While they are in the hibernacula, affected bats often have white fungus on their muzzles and other parts of their bodies. They may have low body fat. These bats often move to cold parts of the hibernacula, fly during the day and during cold winter weather when the insects they feed upon are not available, and exhibit other strange behavior. During late winter and early spring this year I was contacted by many people wondering why they had seen bats flying during the day with snow still on the ground.

Recently, biologists from the Vermont Fish and Game Department and the US Fish and Wildlife Service conducted their annual fall survey of the Elizabeth Mine in Strafford, VT. In normal years they capture around 900 bats during the survey. Last year they found only 300 bats. This year one juvenile male bat was captured on the first night and just one more two nights later.
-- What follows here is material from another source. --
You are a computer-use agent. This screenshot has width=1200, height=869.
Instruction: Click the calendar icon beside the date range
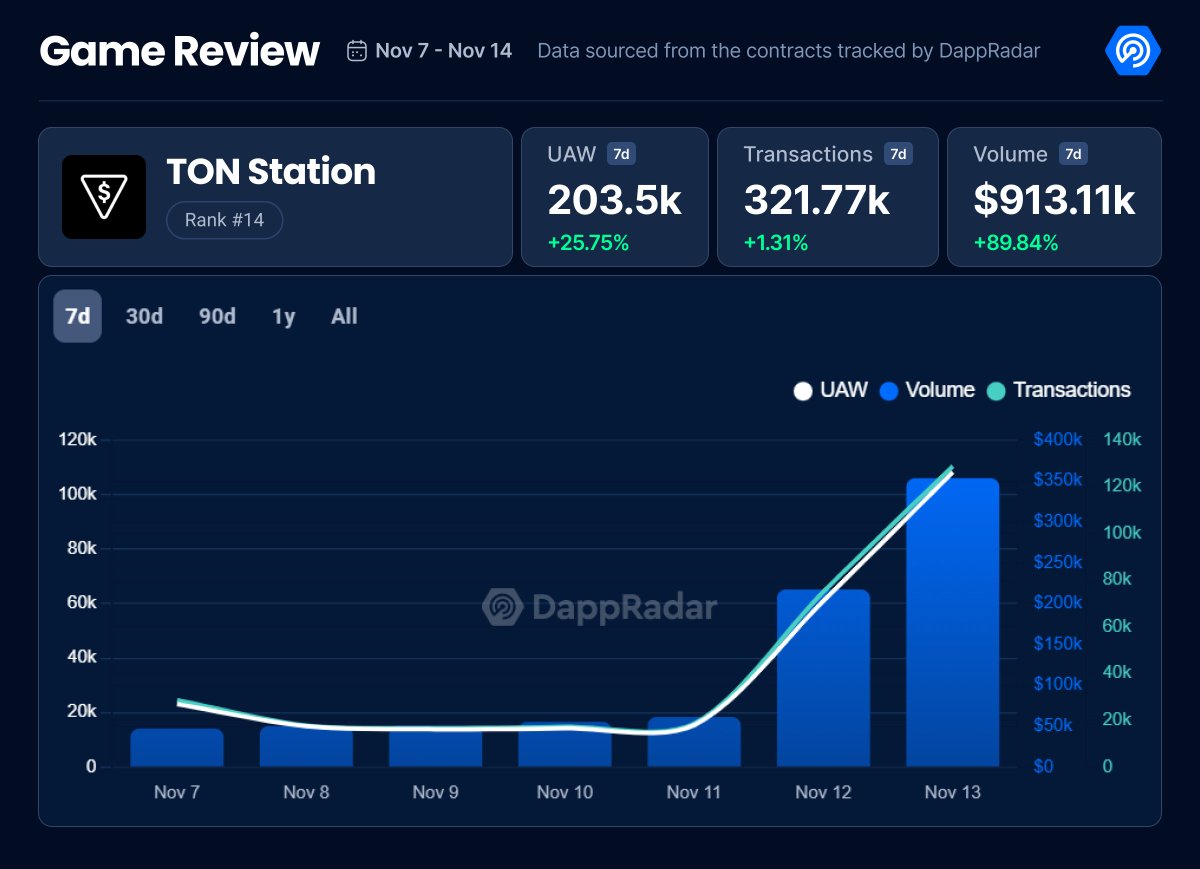click(x=355, y=50)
U.S. Fish & Wildlife Service

Despite the continuing search to find the source of this condition by numerous laboratories and state and federal biologists, the cause of the bat deaths remains unknown. Recent identification of a cold-loving fungus could be a step toward an answer. Although biologists are not sure this is the killer, it is the leading candidate. The current hunch is that perhaps it was introduced accidentally from Europe, but that is just speculation at this point.

This year biologists are conducting an experiment to help understand WNS transmission. Healthy bats from Wisconsin are being sent to Vermont at the end of October. Two sites in VT now have bats excluded from them. The healthy Wisconsin bats will be placed in the mine shafts to hibernate. If these bats contact WNS, the biologists will know it is from the hibernacula and they can then come up with a way to eradicate the fungus from the cave.

One thing is certain, bat populations are in serious trouble and biologists are scrambling to find the answers before it is too late.